* Try it *
Without adding anything, give again the lines from the one holding "[region] (224, 2523)" through the final line of the records, exactly, with both ends included and pictures dropped.

Saved entries
+++

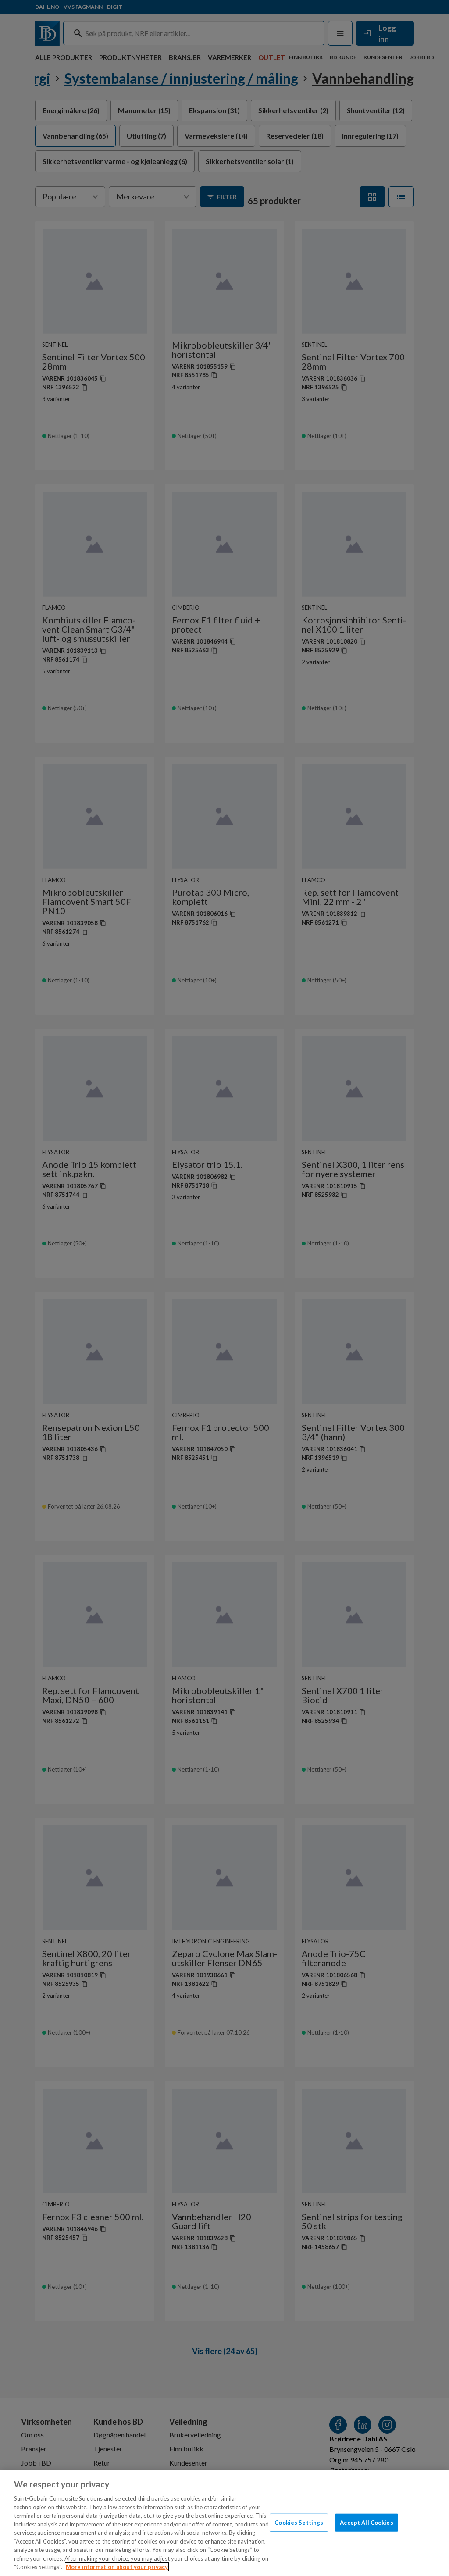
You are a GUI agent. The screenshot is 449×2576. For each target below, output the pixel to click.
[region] (224, 2523)
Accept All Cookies (366, 2522)
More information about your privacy (117, 2566)
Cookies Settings (298, 2522)
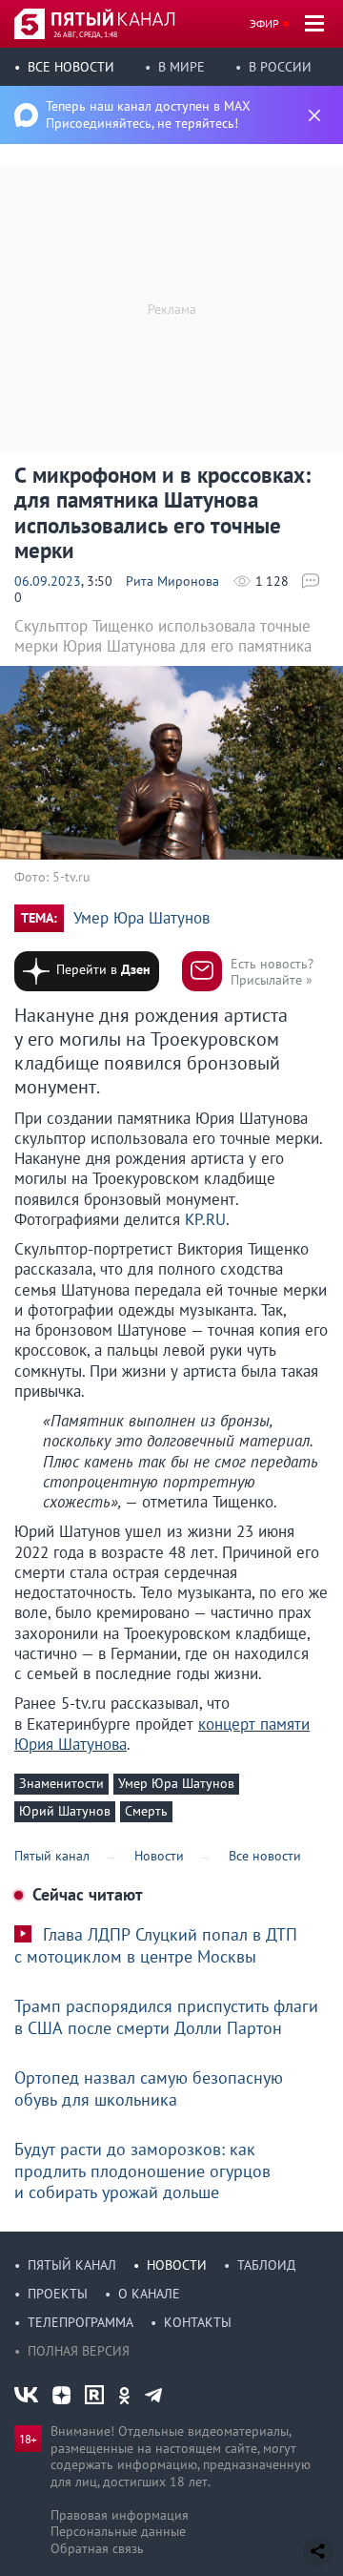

+++

* Exercise response *
[region] (224, 2523)
Accept All Cookies (366, 2522)
More information about your privacy (117, 2566)
Cookies Settings (298, 2522)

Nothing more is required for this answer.